Substitution of one homophone for another can make blah eggcorns. The switch of team for teem may not be a simple run-of-the-mile error, however, nor a WTF typo. The case against blah is based on the etymologies. And for me the interest is as much, or more, in learning about the roots as in the fruits.

I was surprised, first of all, to learn that the verb teem has two meanings, which explains the ambiguity for me of a “teeming sky”. The Online ED, my only link to the Other ED, presents the origins of teem 1 as

“abound, swarm,” O.E. teman (Mercian), tieman (W.Saxon) “give birth to, produce,” from P.Gmc. taumijanan, from PIE deuk- “to lead” (see duke). Related to team in its now-obsolete O.E. sense of “family, brood of young animals.” The meaning “be fertile, abound, swarm” is first recorded 1593; teeming in this sense is from 1715.

I knew this version of teem. There is a teem 2 however, « “to flow copiously,” c.1300, from O.N. toema “to empty,” from tomr “empty,” cognate with O.E. tom “empty.” The original notion is of “to empty a vessel,” thus “to pour out.” * »

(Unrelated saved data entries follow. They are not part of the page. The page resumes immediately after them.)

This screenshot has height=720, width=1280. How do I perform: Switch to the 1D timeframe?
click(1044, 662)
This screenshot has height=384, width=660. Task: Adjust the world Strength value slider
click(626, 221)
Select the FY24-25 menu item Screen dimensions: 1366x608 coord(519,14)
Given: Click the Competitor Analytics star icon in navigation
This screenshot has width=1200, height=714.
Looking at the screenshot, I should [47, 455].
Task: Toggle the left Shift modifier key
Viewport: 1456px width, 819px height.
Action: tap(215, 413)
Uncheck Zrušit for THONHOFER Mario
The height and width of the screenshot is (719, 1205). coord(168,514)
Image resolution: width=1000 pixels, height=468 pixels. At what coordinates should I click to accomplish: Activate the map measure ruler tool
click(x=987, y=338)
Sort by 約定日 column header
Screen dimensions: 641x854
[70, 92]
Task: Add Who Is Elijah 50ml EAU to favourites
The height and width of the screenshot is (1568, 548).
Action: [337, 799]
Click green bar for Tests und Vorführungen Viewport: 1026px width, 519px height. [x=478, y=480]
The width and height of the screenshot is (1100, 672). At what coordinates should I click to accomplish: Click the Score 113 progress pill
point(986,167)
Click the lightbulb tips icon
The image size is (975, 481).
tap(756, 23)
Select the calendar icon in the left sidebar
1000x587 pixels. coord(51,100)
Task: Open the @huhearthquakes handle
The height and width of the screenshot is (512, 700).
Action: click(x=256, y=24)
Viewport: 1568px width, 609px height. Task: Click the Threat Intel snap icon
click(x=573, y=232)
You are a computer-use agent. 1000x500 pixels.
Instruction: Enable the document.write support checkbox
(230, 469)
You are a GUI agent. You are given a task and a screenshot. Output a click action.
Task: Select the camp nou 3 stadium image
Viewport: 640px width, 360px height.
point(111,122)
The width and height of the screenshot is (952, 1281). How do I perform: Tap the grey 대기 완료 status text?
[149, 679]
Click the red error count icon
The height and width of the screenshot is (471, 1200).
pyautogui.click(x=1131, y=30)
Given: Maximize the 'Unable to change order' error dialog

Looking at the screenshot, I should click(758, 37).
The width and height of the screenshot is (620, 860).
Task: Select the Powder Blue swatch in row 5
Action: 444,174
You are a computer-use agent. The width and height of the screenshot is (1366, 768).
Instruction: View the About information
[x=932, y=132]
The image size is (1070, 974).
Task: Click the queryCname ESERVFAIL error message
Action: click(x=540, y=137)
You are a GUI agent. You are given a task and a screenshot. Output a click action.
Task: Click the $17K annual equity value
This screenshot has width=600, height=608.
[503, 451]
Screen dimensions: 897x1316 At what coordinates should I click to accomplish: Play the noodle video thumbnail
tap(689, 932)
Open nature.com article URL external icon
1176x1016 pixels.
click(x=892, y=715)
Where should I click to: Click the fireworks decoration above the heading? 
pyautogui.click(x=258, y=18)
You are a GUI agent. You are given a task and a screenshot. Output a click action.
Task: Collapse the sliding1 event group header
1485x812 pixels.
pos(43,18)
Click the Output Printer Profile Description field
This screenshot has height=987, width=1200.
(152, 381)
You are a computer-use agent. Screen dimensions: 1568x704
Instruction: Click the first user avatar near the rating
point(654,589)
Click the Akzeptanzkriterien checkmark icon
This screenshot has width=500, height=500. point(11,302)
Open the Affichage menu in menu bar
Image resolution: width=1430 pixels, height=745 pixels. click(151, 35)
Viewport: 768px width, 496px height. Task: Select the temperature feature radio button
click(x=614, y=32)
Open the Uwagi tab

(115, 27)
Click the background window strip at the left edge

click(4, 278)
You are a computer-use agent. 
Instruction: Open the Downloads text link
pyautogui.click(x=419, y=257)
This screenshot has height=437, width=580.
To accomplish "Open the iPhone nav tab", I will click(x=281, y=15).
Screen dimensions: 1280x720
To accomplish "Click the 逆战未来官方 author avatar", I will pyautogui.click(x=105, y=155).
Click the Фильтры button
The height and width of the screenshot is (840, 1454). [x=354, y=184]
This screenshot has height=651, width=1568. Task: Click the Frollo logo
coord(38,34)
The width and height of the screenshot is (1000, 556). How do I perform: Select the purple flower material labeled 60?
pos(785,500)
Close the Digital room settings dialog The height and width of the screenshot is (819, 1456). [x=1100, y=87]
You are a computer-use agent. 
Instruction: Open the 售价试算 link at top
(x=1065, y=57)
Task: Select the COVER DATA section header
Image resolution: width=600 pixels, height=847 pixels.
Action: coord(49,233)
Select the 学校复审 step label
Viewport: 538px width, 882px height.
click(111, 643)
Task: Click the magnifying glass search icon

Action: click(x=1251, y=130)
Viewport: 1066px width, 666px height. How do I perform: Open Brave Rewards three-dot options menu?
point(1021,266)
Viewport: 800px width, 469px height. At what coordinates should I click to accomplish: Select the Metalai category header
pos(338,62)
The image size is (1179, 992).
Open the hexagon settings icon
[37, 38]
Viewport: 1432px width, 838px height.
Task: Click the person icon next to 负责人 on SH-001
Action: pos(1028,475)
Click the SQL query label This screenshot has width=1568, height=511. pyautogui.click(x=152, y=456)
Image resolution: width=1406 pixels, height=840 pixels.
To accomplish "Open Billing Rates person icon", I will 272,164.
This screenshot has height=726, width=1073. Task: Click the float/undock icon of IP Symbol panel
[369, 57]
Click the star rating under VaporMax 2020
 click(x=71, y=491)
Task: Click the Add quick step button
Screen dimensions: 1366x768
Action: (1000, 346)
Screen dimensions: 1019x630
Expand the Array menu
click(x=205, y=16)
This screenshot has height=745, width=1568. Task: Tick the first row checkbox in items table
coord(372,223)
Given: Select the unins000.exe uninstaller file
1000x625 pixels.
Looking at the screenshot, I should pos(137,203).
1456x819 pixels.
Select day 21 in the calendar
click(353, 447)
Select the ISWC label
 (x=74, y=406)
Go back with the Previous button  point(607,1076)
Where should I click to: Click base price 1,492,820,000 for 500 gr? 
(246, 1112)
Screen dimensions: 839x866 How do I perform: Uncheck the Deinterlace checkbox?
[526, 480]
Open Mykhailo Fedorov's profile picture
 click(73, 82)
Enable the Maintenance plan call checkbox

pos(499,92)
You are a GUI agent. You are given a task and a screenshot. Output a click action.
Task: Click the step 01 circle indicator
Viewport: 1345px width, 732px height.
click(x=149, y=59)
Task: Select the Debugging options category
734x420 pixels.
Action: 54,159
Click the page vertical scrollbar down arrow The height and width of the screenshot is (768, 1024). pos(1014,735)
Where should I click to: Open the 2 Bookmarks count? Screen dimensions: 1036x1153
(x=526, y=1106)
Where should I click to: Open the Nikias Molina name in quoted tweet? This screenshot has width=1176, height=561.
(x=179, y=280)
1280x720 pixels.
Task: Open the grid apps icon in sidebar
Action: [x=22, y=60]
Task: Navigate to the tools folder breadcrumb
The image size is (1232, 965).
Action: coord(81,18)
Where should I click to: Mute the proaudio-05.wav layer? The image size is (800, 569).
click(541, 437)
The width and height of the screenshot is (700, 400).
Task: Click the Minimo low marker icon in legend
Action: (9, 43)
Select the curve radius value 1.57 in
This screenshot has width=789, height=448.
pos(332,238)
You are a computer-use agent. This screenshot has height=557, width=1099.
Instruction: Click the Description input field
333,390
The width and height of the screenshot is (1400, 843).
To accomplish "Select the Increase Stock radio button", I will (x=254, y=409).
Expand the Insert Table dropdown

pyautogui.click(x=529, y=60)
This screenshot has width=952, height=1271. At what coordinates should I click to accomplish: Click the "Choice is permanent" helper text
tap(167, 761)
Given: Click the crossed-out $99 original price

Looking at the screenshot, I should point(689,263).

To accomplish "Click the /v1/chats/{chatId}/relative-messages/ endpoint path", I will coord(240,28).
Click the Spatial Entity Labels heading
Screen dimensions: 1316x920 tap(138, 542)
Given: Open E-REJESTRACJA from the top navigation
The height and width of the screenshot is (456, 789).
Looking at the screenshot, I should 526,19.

So a sky can teem with stars, it can teem with clouds and can teem with rain or teem down rain, which make a nice gradient across the meanings.

The connection to the obsolete cognate of teem as team, for a brood or family, skirts very closely the other, more familiar team, which is present as both noun and verb. Again, the Online Etymological Dictionary is worth quoting at length.

O.E. team “set of draft animals yoked together,” from P.Gmc. taumaz (cf. O.N. taumr, O.Fris. tam, Du. toom, O.H.G. zoum, Ger. Zaum “bridle”), probably lit. “that which draws,” from taugmaz “action of drawing,” from series taukh-, tukh-, tug-, represented by O.E. togian “to pull, drag” (see tow), from PIE *deuk- “pull” (related to L. ducere “to lead;” see duke). Applied to people in O.E., especially “group of people acting together to bring suit.” Team spirit is recorded from 1928. Teamwork is recorded from 1828 in the lit. sense, 1909 in the extended sense.

So ultimately teem and team are tied to the same origins, though they have followed separate paths for a few thousand years. These connections enliven the following substitutions, that I think are interesting if not striking eggcorns.

attack in South Africa
beautiful place yet teaming with evil
(http://www.cbc.ca/canada/story/2009/12/ … alcomments)

all the other cool teaming-with-evil villains
(http://www.dvdvisionjapan.com/yyhgba.htm)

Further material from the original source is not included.